▶ [What is needed]
Output only the lines of the entries that follow, starting at the one with "You are a computer-use agent." and running down to the one with "Instruction: Open the 200 unidades dropdown", both included and unchanged.

*** Opening Entries provided ***

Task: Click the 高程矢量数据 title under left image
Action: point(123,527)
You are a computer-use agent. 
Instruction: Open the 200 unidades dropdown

*** Closing Entries provided ***
*** Opening Entries provided ***

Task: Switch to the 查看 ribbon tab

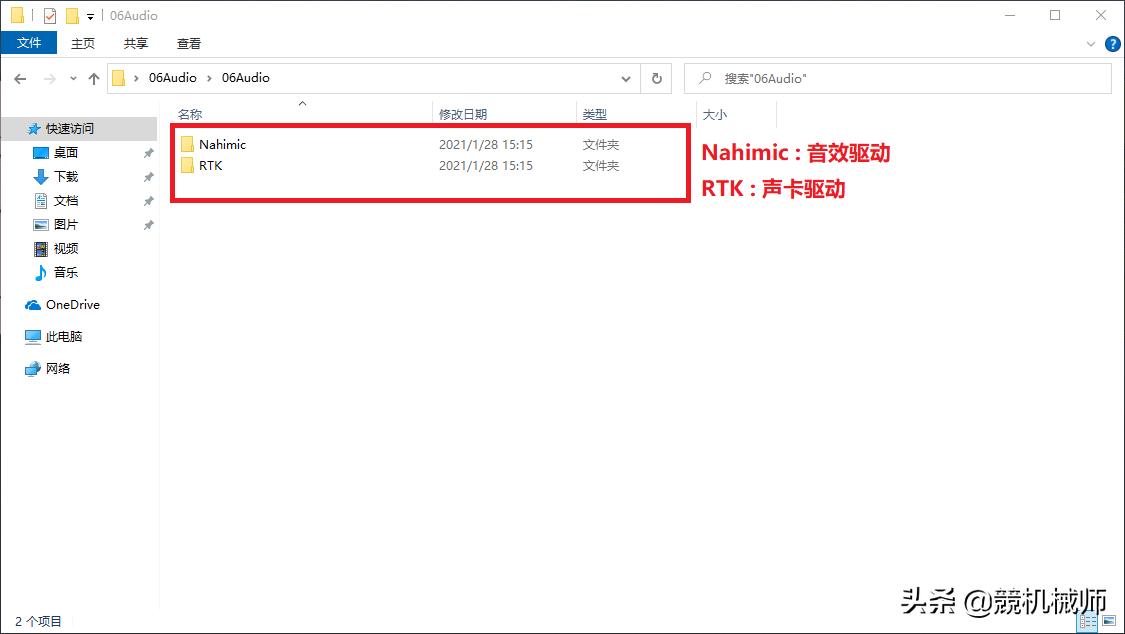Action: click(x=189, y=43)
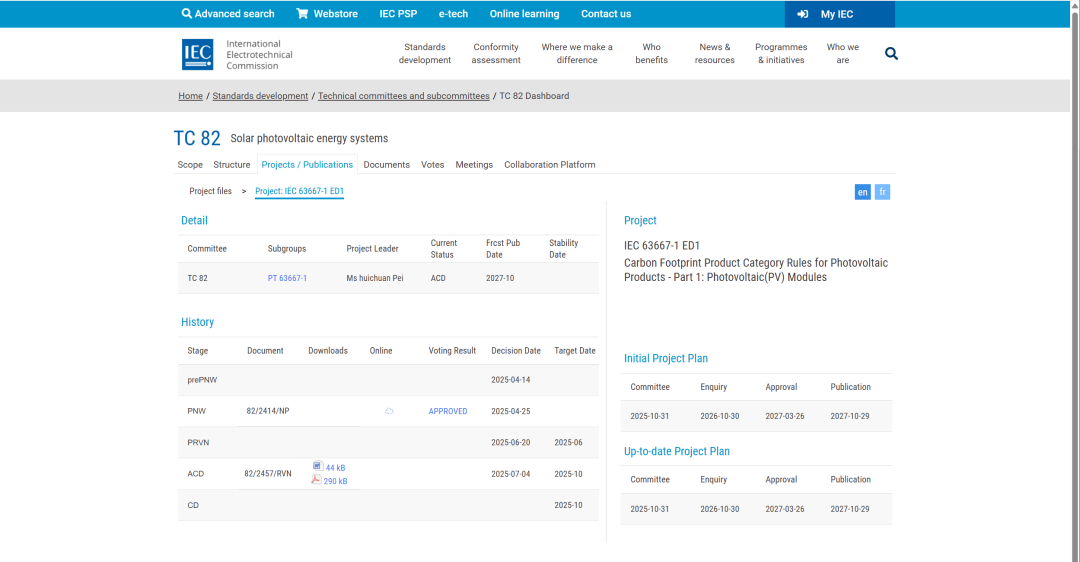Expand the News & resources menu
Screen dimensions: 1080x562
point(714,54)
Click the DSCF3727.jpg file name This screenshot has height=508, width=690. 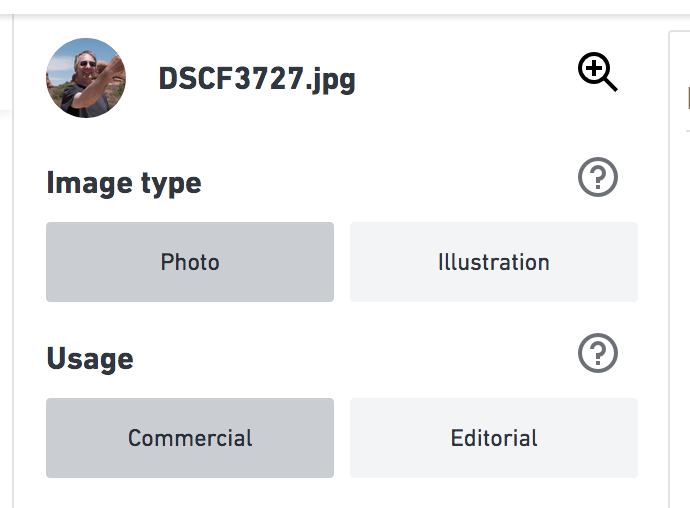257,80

*** Closing Entries provided ***

▶ [Response to this exercise]
You are a computer-use agent. 
Instruction: Open the 200 unidades dropdown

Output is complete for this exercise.